Try it: All the records that follow need to be reproduced exactly. Omit the images.

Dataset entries
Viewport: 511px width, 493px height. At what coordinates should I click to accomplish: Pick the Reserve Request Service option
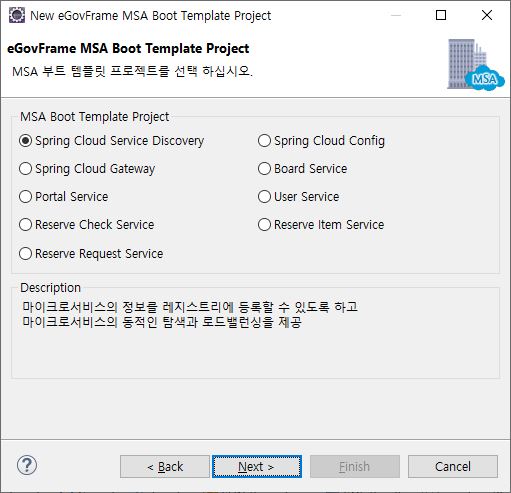click(91, 254)
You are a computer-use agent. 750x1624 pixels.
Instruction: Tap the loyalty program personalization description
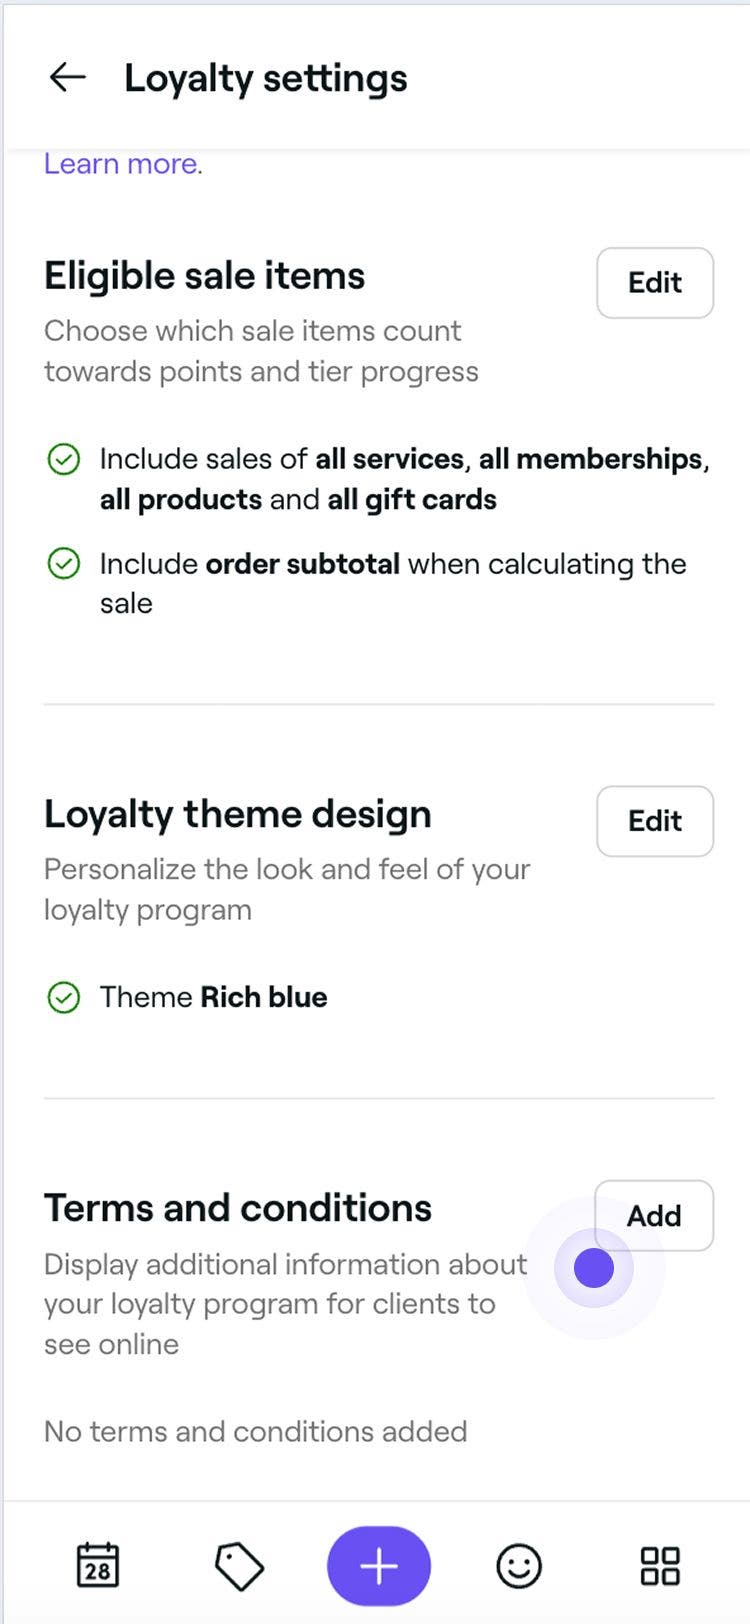(x=286, y=889)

Your response:
Viewport: 511px width, 493px height. At what coordinates should I click to accomplish: Pick the Reserve Request Service option
click(91, 254)
You are a computer-use agent. 750x1624 pixels.
Instruction: Tap the loyalty program personalization description
(x=286, y=889)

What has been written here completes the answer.